- [Task prompt] Retype, word for word, each line between the lines holding "This screenshot has height=375, width=588." and "the Capacity Planning", inclusive, and leave the rest of the data alone.

- [Source information]
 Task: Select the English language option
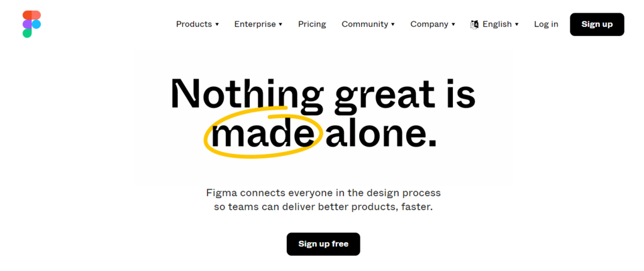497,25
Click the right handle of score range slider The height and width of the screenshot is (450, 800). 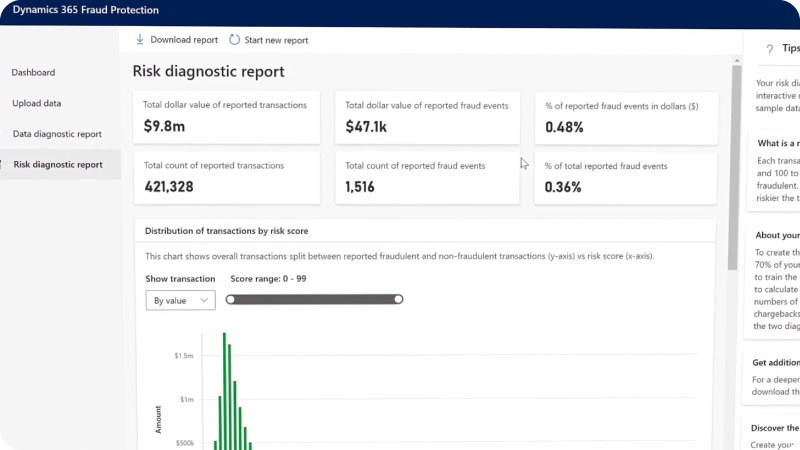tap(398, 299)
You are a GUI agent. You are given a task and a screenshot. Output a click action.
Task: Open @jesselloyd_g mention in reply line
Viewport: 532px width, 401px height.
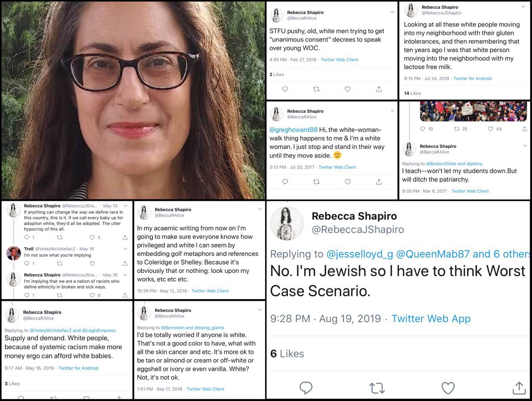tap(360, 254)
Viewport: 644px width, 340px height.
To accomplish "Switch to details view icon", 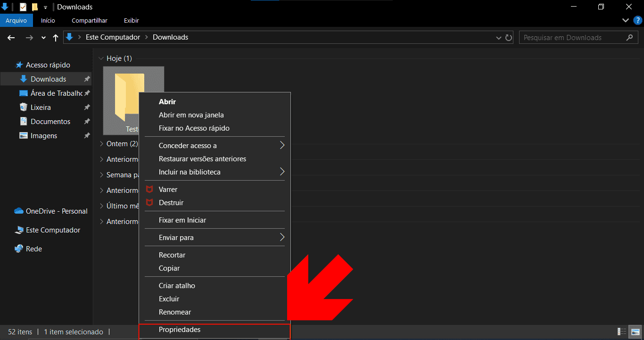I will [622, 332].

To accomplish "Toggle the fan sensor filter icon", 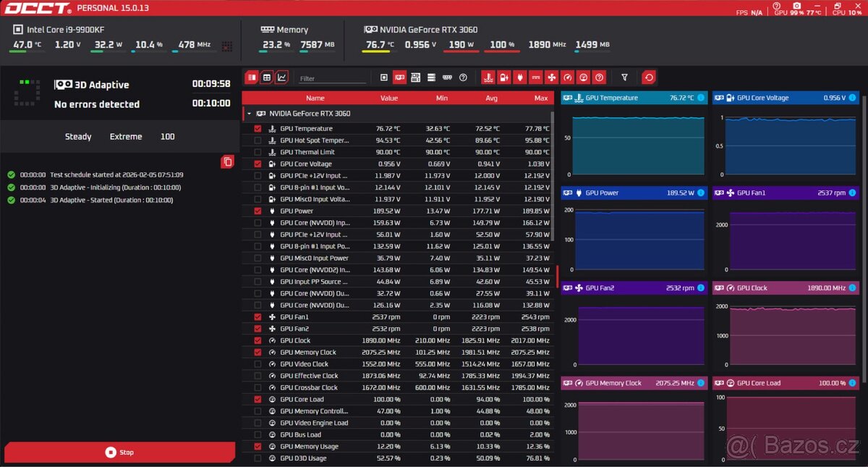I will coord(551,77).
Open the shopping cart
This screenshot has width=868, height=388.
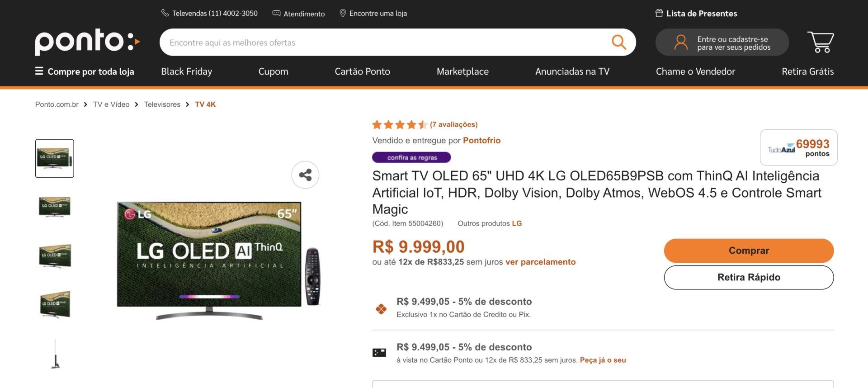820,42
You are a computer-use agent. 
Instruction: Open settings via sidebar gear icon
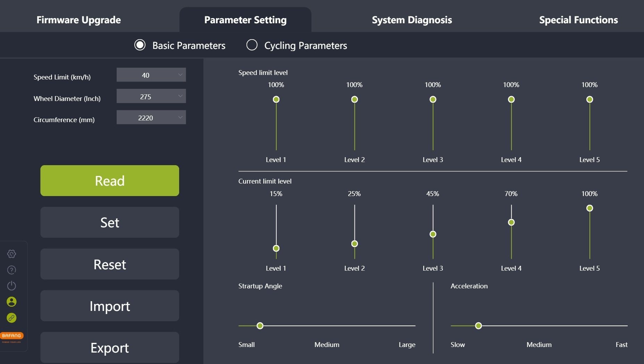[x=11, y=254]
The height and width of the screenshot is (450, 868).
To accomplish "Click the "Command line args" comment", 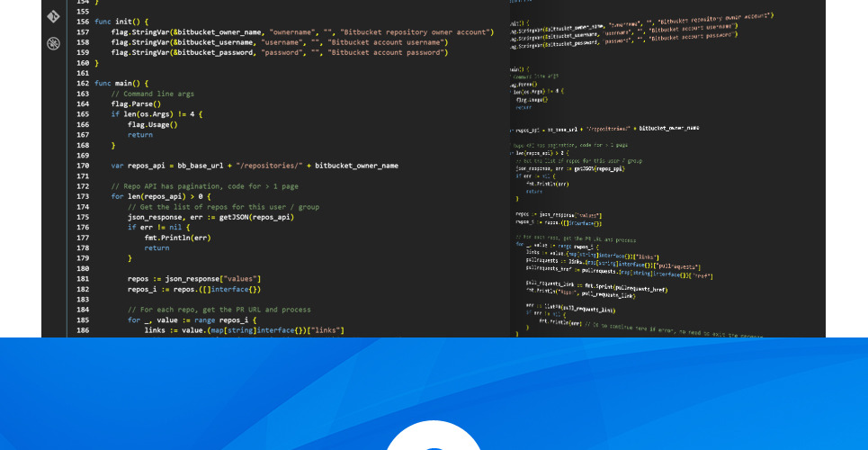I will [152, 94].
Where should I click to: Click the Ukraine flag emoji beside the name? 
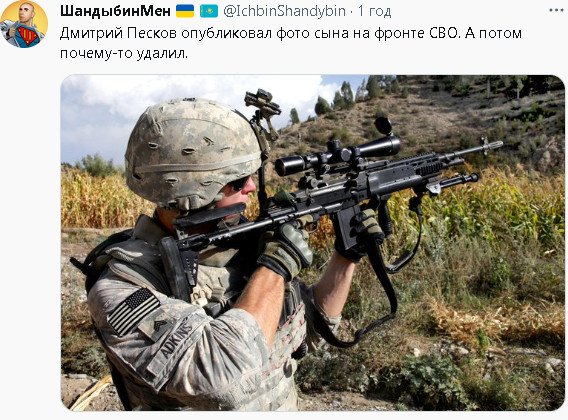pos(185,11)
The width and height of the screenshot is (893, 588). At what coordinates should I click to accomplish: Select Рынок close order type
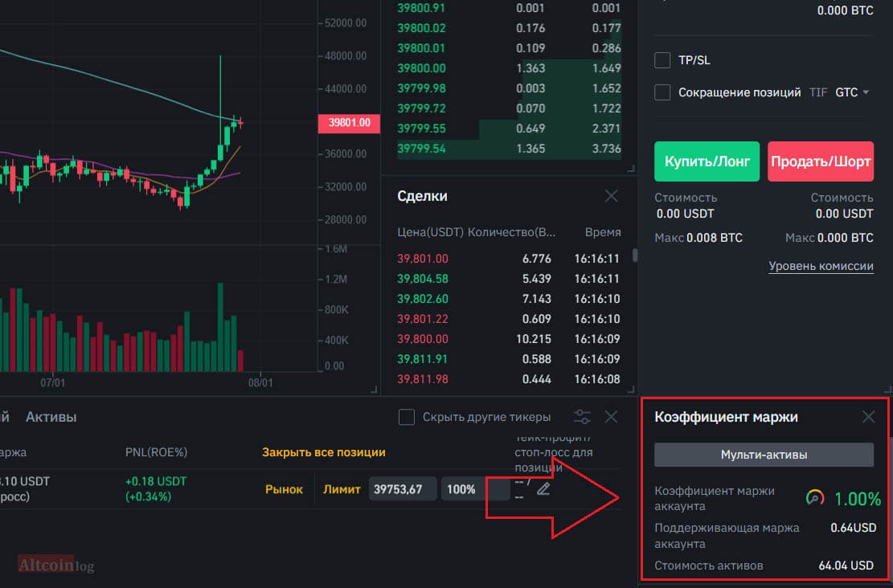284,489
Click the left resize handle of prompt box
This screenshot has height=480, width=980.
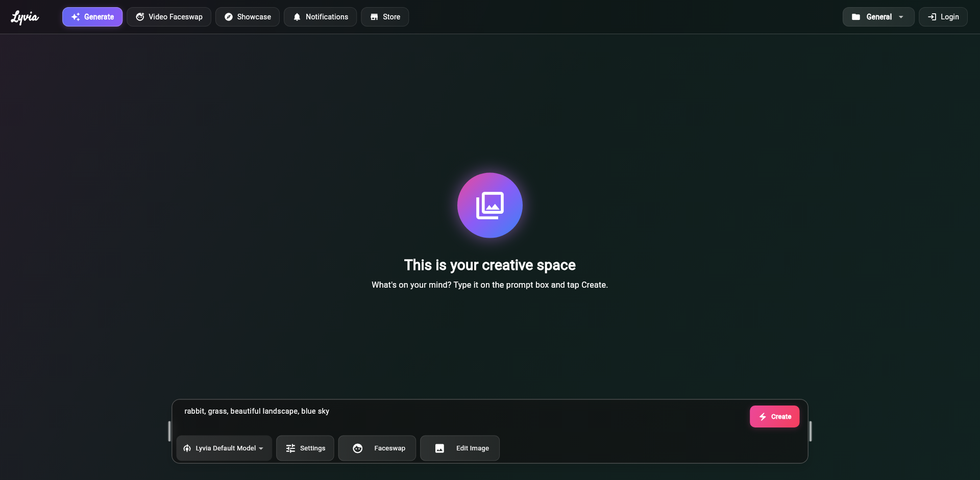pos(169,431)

--

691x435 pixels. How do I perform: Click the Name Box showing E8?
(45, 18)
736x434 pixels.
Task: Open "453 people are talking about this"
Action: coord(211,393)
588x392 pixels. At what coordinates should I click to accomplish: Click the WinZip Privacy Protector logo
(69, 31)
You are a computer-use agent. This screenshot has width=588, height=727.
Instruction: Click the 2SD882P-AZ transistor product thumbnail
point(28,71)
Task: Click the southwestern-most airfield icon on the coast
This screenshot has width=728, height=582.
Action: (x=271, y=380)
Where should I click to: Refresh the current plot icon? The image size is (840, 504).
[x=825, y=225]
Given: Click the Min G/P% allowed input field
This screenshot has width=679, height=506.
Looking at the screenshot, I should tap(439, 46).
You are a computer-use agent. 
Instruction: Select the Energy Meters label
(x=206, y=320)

==

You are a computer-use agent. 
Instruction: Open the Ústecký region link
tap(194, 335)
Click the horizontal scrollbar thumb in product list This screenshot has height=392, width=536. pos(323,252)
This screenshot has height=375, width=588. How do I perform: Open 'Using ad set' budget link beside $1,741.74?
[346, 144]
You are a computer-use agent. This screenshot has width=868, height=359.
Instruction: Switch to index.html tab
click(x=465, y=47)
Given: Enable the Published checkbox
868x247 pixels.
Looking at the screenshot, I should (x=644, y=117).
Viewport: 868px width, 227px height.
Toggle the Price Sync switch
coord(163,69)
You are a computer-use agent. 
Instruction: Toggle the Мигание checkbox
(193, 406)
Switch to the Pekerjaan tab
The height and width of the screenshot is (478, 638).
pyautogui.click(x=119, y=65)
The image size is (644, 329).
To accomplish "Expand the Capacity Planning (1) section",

- [Solved problem]
This screenshot has height=375, width=588. How do I perform: Open 'Using ad set' budget link beside $1,741.74?
[346, 144]
You are a computer-use agent. This screenshot has width=868, height=359.
Instruction: Switch to index.html tab
click(x=465, y=47)
Given: Enable the Published checkbox
868x247 pixels.
Looking at the screenshot, I should (x=644, y=117).
Viewport: 868px width, 227px height.
Toggle the Price Sync switch
coord(163,69)
You are a computer-use agent. 
Instruction: Toggle the Мигание checkbox
(193, 406)
Switch to the Pekerjaan tab
The height and width of the screenshot is (478, 638).
pyautogui.click(x=119, y=65)
The image size is (644, 329).
To accomplish "Expand the Capacity Planning (1) section",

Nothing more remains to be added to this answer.